Current Global Conflicts: Palestinian Perspectives and Experiences, Part 1

by Seemi Aziz, University of Arizona, Tucson, AZ

A young girl reaches up to touch the olive at the end of a branch.News reports of global conflicts raise many questions and confusion for children who do not understand the history or broader context of these conflicts. Children’s books can provide children with perspectives on global conflicts, such as the current conflict between Israel and Palestine. This post highlights books that reflect Palestinian perspectives as part of a larger conversation in the field of the many perspectives, including Israeli voices, related to this conflict.

The Palestinian conflict is 70+ years-old and this region has been reflected in picturebooks and novels since at least the 1990s when Naomi Shihab Nye wrote Sitti’s Secrets (1994) a picturebook in which Mona, a young girl, visits her grandmother in Palestine and comes to love and appreciate her and the land which is so obscure. On Mona’s return to the U.S., she writes to the president pleading for peace in the region, “I vote for peace. My grandmother votes with me.” Many of the books about Palestine are, “of migration, loss, separation, and belonging from a personal point of view. Some take an individual point of view, where the narrator of the book may be the person who has experienced these emotions” (Evans, 2015, pp. 243). In Carmi’s Samir and Yonatan (2000), a Palestinian boy is hospitalized for surgery in an Israeli hospital and develops a friendship with a young Jewish boy, an unlikely friendship given Samir’s anger after his brother was killed by the Israeli military, but one that leads both boys to new understandings of the conflict. Both narratives point toward the issues that are still faced by people of that region, raising the question of why things have not improved and have only gotten worse over the decades.

A recent picturebook based on Palestinian memories is These Olive Trees: A Palestinian Family’s Story by Aya Ghanameh (2023). It is placed in 1967 Nablus, Palestine, where young Oraib loves the olive trees that grow outside her refugee camp. While she lives in the land of her people, she is a refugee and has rationed food and water and restrictions of movement, but still is connected to her roots and the hardy trees that reflect the resilience of her family and people. Olive trees become a reflection and symbol of this child and her people. Oraib and her mother pick the small fruits, and she eagerly stomps on them to release their golden oil. Olives have always tied Oraib’s family to the land, as she learns from the stories that her mother tells of a home before war. War has come to them once more, forcing them to flee. Even as her family is uprooted, Oraib plants an olive pit and makes a solemn promise to her beloved olive trees. In her action she suggests agency as she promises herself that she will see to it that their legacy lives on for generations to come through the growth of a resilient tree. Her promise is to return sometime in her future. She learns patience even at a young age when she could have been carefree and happy, but she is burdened with an unknown future and no idea where she is going and what is to become of her family.

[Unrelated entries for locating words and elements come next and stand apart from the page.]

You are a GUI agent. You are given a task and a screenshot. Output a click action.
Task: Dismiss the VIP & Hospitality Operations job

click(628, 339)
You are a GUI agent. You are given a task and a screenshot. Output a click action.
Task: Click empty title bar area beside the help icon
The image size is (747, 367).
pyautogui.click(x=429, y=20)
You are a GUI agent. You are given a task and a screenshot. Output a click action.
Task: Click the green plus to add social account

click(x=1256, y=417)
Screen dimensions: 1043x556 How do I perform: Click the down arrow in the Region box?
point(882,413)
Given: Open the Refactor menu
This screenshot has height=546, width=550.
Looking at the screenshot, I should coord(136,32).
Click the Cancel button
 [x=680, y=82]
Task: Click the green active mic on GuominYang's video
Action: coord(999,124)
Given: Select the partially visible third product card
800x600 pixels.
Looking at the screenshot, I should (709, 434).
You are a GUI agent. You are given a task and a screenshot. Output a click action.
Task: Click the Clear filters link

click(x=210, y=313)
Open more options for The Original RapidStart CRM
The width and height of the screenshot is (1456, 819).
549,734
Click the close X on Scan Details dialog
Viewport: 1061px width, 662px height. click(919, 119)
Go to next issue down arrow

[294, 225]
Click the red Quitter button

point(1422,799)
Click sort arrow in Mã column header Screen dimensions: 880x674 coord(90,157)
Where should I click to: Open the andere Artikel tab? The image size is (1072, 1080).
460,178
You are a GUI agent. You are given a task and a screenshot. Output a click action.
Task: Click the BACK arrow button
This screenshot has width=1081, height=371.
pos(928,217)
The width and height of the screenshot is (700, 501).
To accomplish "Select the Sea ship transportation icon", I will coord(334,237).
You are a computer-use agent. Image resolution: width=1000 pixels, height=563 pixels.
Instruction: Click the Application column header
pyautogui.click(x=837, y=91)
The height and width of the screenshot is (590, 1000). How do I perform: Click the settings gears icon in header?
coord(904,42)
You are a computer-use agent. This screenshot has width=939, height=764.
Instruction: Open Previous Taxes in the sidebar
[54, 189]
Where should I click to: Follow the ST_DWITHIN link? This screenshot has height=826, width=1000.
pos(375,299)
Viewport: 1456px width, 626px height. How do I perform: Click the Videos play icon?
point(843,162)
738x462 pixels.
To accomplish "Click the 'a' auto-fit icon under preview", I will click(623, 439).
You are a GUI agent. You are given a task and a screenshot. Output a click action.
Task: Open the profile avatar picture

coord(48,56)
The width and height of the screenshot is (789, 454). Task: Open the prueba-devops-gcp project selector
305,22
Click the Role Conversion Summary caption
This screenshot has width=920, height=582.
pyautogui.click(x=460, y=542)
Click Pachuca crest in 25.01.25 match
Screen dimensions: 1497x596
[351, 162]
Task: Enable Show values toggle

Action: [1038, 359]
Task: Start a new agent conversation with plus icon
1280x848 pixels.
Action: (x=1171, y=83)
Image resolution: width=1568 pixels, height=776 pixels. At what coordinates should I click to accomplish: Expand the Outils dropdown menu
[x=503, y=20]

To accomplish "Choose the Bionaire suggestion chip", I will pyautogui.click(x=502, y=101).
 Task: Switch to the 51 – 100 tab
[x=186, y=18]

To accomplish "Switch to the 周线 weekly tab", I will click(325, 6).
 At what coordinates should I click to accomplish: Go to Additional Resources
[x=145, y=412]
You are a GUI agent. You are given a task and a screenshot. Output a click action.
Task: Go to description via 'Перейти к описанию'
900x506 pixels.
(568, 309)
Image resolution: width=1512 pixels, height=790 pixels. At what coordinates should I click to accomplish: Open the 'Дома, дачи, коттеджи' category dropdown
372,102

Aya Ghanameh draws from the memories of her grandmother who lived through the 1967 war. Her strong narrative explores the Nakba, where multitudes of Palestinians were displaced, with no way of return. The author projects her love of the land and her people through bold colors and expressive art as she paints a saga of bitterness, anticipation and trust for an unrestricted and prosperous future where the right to return is granted. She uses clothing and patterns based in Palestinian cultures and represents them with respect. The expanding hands and arms of war in a double-page spread represent the reality of war getting closer to people living in unstable structures and canvas tents without strongly built walls and homes like those they observe in well-built communities just over the hills. Their insecurity is palpable visually. The visual narrative is much stronger than the verbal one within this text. Aya concludes the book with photographs and an author’s note that adds to the narrative.

Ghanameh is a Palestinian author and illustrator from Amman, Jordan. Her work centers around the voices of ordinary people in historical and political narratives. Her attention to details in the end papers of Palestinian traditional designs are especially significant. This is her debut picturebook, and she is inspired by the experiences of her family who cultivated her love of the land throughout her upbringing in exile. Having graduated from the Rhode Island School of Design, she is currently based in New York City. The author can be accessed online at ayaghanameh.com or follow her on X/Twitter @ayaghanameh.

Later this month, I will continue my exploration of Palestine with more fiction and non-fiction picturebooks.

References:
Evans, J. (2015). Challenging and Controversial PictureBooks: Creative and critical responses to visual texts. Routledge.